### [Job]
Please continue the Dreaming Scotland diary below, starting right after its final sentence.

### [Selected passage]
Ideas are slippery to handle and Dreaming Scotland is still just an idea.  We need to plan our interviews, our photos and time to develop the installation.

But it’s holiday time – and the conference date suddenly seems pretty close.

So we decide to choose our interviewees from the Glasgow area – two groups, newcomers and residents. OK – it’s the city, but we have an open mind about what ‘natural Scotland’ might be.

We don’t know what we’ll find. Whatever it is, Karen Gordon will take pictures as we go along.  I set about compiling a list of questions……….

Monday 24th June

I meet Sadie Ryan, a Masters student in the linguistics department at the University of Glasgow. She is going to help with the interviewing. We agree to copy our sound and Word files into Dropbox for Tam Treanor, our sound designer, to pick up.

We find our subjects through contacts and friends, through refugee networks and employment schemes, trying to get a rough balance of age, gender and nationality.

We won’t be using all the recorded material, but at this early stage, we don’t know what the material will be like. It’s all unknown, but quality-control issues are going through my head:

The technical quality (audibility, no coughs etc, doors banging or fiddling with microphone)

The length (we need stand-alone sound-bites)

The topic (how relevant will the comments be in relation to the Imagining Natural Scotland brief, and our own Dreaming Scotland brief?)

The way our subjects speak (will they offer content that is unusual, vivid, entertaining, enlightening, surprising, funny? Will each voice resonate with enthusiasm or sound weary with fatigue? Will it matter?)

### [Dataset content]

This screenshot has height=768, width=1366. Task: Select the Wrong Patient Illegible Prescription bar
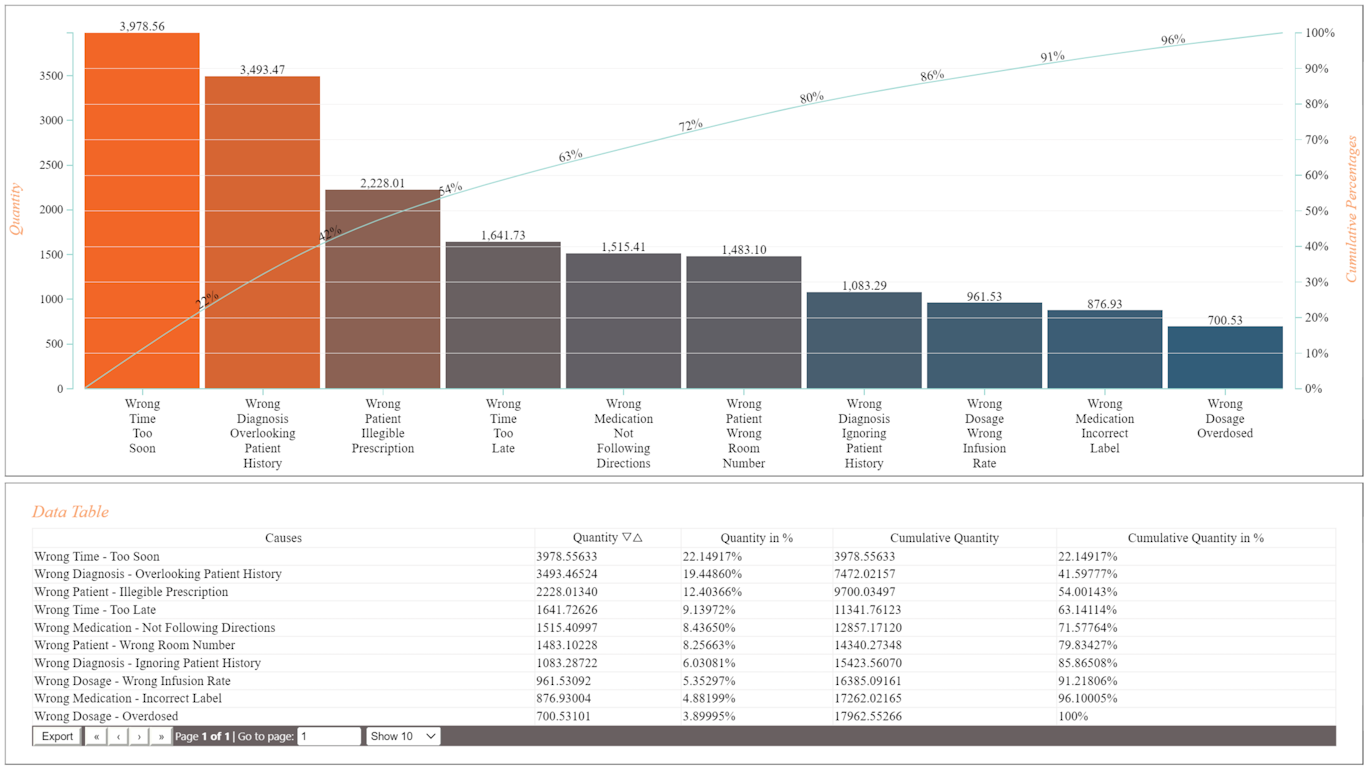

### [Answer to the problem]
Clarity (Our audience need to understand it first time around)

Will we have enough? (We need enough evidence to make the pilot work, but not so much that we don’t have enough time to edit, rehearse and prepare…………)

7th July

Interviewing is underway.

Karen is with me, capturing head-shots of people talking and gesticulating. She will catch up with other settings when she’s heard the interview, got a feel for the personality and the opinions.

Our challenge is to find very quiet places to get good clean sound quality.

Today I’m interviewing Giulia, an Italian violinist recently joined the orchestra of Scottish Opera. I’m feeling pretty chuffed that I’ve found a quiet meeting room at the top of WASPS studios in Osborne St.

Just as we start, a refrigeration van starts whirring in the street below us.  We decamp to the internal corridor.  By a lavatory it turns out. Someone goes for a pee. Pulls the flush. We wait for the cistern to fill.

Ah…quiet at last.

A door bangs in the middle of an anecdote – I have to get Giulia to repeat. Not so good but maybe it will do…rehearsing spontaneous reaction is never quite the same.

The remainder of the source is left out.